Task goal: Among the lines below, a stretch begins at the one with "has width=1061, height=526." and ends at the one with "The image size is (267, 151).". Repeat that stretch exactly, ends included.

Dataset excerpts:
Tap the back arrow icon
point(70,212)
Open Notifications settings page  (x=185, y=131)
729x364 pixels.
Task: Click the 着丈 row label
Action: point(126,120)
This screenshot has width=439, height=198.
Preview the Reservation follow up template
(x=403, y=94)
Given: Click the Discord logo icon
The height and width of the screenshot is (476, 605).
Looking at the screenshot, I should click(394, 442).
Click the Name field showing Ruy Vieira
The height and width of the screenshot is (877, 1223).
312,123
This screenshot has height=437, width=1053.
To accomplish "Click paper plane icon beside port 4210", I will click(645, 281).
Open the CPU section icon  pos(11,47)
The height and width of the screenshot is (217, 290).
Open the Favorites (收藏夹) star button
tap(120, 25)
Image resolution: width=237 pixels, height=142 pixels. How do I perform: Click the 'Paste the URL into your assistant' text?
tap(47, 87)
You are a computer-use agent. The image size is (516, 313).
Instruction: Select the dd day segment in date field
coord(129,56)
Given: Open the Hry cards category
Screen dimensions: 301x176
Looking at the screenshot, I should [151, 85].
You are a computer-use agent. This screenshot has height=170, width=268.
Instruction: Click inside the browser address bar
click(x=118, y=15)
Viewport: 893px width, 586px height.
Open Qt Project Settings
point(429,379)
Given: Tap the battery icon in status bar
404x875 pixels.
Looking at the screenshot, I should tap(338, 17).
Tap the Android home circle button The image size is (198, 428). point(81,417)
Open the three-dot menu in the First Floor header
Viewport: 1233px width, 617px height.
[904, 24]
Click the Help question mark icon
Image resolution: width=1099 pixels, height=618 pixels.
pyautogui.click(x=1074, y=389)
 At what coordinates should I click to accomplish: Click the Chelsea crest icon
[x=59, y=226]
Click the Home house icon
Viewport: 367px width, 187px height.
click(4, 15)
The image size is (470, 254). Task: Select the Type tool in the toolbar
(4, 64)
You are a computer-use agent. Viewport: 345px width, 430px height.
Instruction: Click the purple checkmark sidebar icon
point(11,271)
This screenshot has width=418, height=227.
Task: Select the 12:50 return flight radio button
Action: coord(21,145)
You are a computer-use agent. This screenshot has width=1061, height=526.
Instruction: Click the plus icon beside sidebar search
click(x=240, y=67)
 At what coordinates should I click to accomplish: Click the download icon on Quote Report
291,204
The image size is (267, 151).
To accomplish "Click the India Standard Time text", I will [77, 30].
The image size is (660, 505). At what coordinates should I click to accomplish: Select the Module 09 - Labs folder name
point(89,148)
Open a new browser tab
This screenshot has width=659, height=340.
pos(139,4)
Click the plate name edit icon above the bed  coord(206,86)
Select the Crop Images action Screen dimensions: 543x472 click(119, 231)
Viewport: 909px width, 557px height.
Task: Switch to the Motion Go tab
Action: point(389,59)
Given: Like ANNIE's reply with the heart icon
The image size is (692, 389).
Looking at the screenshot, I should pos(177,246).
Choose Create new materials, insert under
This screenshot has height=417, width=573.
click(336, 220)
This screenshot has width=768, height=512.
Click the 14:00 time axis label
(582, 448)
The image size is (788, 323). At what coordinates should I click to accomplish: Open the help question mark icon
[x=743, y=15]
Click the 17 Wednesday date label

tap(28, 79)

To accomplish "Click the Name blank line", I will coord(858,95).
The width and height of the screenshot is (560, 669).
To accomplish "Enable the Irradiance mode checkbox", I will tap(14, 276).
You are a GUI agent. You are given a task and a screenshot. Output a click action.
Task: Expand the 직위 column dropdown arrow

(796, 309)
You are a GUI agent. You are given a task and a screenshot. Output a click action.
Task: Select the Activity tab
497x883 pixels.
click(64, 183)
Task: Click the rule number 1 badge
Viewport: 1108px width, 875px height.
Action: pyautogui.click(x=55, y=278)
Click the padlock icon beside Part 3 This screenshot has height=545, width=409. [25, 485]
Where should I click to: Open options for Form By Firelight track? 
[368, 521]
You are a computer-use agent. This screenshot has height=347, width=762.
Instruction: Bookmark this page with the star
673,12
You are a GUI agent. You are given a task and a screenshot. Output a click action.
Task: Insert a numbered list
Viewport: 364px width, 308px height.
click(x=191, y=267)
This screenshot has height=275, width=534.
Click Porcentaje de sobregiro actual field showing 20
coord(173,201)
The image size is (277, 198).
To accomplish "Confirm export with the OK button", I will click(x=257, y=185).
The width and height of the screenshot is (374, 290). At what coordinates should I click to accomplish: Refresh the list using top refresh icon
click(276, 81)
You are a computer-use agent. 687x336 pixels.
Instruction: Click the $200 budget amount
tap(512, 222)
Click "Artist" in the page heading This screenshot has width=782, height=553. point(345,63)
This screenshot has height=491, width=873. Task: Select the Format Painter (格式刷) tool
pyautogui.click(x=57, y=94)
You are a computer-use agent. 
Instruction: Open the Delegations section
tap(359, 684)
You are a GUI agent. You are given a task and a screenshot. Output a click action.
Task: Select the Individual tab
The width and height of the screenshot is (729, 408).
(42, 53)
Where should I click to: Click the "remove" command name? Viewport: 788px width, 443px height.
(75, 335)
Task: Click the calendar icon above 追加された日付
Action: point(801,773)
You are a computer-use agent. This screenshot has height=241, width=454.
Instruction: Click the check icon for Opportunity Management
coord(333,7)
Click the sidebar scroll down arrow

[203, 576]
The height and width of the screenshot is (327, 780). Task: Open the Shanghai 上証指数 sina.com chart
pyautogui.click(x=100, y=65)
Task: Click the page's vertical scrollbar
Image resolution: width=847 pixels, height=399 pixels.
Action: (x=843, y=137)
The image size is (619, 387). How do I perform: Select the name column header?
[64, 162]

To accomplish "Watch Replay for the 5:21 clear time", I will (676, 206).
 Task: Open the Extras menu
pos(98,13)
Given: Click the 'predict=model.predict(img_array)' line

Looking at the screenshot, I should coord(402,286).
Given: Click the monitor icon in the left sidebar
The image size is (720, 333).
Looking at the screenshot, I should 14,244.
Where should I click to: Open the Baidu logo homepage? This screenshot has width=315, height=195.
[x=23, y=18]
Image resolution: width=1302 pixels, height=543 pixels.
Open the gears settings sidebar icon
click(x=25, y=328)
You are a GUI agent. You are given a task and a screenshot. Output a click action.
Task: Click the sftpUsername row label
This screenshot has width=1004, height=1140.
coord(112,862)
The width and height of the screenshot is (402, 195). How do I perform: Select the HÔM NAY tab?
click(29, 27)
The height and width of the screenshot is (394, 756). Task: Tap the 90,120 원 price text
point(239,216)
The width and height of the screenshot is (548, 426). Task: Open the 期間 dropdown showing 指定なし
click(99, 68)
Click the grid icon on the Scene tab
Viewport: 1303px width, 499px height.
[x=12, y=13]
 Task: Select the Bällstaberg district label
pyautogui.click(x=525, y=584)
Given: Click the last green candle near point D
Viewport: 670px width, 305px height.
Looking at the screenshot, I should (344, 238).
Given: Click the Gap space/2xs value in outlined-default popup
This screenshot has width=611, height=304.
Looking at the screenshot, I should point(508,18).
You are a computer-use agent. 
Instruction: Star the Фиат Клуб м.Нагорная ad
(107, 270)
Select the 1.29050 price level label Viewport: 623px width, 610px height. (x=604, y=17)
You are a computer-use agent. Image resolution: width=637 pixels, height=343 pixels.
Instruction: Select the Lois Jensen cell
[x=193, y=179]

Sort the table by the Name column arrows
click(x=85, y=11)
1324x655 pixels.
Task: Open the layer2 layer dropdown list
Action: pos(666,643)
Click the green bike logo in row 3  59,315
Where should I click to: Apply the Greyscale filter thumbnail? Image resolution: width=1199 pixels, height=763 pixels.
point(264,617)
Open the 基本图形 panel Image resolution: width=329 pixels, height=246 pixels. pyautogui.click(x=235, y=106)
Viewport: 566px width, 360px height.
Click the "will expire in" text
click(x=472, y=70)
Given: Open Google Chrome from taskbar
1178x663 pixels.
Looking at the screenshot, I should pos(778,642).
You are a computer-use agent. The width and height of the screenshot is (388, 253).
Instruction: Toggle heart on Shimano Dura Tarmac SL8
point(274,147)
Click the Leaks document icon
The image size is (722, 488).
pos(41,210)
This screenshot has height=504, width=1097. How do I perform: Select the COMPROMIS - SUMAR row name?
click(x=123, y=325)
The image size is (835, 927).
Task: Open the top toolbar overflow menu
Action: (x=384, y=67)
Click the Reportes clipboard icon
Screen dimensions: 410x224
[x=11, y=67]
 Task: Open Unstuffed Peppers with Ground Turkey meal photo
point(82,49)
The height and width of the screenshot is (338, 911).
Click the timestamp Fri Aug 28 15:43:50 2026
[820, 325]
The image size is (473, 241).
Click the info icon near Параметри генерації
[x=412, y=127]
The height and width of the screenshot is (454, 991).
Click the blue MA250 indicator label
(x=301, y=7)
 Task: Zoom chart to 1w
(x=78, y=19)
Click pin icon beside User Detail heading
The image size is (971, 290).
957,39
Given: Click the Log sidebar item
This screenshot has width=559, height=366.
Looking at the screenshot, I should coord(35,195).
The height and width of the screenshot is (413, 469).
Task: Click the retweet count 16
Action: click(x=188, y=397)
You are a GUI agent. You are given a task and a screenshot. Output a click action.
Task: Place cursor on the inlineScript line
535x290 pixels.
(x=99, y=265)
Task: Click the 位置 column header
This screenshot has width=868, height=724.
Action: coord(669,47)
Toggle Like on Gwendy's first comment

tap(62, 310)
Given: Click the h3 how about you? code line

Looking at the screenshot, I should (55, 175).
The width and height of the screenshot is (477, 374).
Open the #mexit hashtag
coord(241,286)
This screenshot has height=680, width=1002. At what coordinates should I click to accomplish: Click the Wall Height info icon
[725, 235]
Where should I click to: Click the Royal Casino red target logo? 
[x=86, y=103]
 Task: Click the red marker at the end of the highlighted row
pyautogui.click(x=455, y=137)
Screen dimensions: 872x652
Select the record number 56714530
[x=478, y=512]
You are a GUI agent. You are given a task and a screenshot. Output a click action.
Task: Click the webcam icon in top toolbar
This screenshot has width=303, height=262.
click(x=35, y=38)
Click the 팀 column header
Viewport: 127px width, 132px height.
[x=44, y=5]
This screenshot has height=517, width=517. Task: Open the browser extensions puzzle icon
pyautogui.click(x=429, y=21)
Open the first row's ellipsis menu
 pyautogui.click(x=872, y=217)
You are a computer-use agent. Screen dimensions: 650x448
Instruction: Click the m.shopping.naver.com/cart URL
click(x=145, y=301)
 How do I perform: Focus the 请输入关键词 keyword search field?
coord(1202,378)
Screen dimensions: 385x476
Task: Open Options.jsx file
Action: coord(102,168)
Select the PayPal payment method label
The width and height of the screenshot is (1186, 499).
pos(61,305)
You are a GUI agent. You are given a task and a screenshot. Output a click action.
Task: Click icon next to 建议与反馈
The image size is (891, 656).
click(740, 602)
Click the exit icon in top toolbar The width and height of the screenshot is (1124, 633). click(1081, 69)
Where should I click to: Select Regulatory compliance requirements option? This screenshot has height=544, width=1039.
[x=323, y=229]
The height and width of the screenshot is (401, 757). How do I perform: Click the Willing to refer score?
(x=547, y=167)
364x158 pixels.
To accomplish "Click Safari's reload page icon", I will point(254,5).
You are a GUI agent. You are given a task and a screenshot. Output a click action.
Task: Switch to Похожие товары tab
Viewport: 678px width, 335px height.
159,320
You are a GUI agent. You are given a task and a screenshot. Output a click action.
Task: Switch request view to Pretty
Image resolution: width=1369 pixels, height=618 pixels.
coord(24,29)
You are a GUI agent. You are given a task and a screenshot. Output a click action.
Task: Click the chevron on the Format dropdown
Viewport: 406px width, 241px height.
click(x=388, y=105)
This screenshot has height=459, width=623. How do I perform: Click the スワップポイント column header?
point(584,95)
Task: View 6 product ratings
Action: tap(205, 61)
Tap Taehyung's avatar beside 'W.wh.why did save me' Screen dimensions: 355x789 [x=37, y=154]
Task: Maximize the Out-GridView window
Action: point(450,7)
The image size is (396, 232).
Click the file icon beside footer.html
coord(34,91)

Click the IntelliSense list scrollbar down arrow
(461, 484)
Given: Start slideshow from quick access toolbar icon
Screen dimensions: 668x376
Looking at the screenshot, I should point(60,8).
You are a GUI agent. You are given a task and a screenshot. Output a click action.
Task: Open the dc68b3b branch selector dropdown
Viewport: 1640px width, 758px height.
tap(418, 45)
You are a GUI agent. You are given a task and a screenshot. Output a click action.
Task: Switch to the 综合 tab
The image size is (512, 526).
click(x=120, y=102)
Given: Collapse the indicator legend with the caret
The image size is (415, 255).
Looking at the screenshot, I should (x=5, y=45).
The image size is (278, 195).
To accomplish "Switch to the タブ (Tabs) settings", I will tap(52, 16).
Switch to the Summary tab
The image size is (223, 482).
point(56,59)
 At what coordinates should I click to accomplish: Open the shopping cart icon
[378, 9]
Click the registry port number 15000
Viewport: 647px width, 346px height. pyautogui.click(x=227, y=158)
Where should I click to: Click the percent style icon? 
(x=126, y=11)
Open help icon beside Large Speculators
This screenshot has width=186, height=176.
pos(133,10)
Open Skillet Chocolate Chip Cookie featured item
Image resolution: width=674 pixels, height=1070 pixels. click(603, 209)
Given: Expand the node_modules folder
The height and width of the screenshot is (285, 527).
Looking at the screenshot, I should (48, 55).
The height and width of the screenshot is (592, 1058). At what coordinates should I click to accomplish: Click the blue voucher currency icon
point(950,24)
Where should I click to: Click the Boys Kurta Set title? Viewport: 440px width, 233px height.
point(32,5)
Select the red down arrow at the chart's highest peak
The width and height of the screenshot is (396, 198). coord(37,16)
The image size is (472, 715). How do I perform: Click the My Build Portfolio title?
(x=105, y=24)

Your response:
You are a computer-use agent. This screenshot has width=1061, height=526.
Instruction: Click the plus icon beside sidebar search
click(x=240, y=67)
 At what coordinates should I click to accomplish: Click the download icon on Quote Report
291,204
The image size is (267, 151).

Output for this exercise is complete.